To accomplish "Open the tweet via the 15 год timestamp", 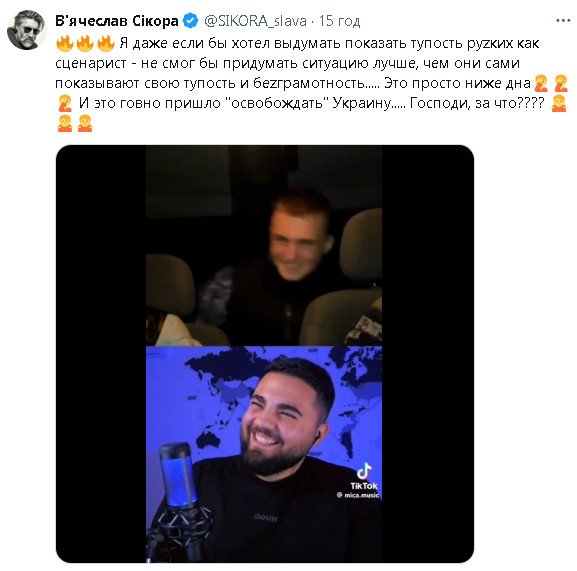I will click(339, 21).
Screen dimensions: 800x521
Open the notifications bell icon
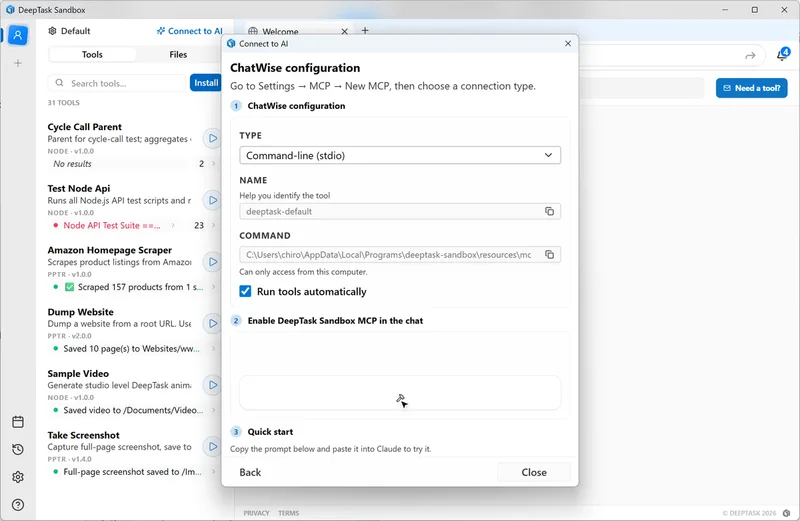click(782, 55)
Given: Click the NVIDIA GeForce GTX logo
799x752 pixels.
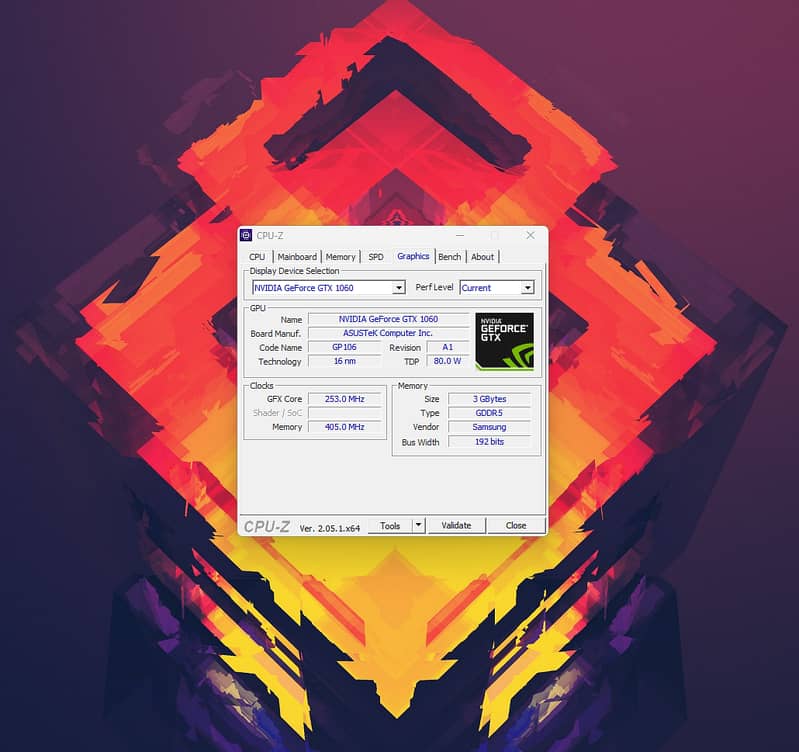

◆ ◆ ◆ ◆

§ Exercise requirements
Please recast the records as a Markdown table with the columns Row and Line, starting with the line containing "Given: Click the NVIDIA GeForce GTX logo" and going on through the end of the records. Leave out blank lines and pictures.

§ Answer to the task
| Row | Line |
|---|---|
| 1 | Given: Click the NVIDIA GeForce GTX logo |
| 2 | 799x752 pixels. |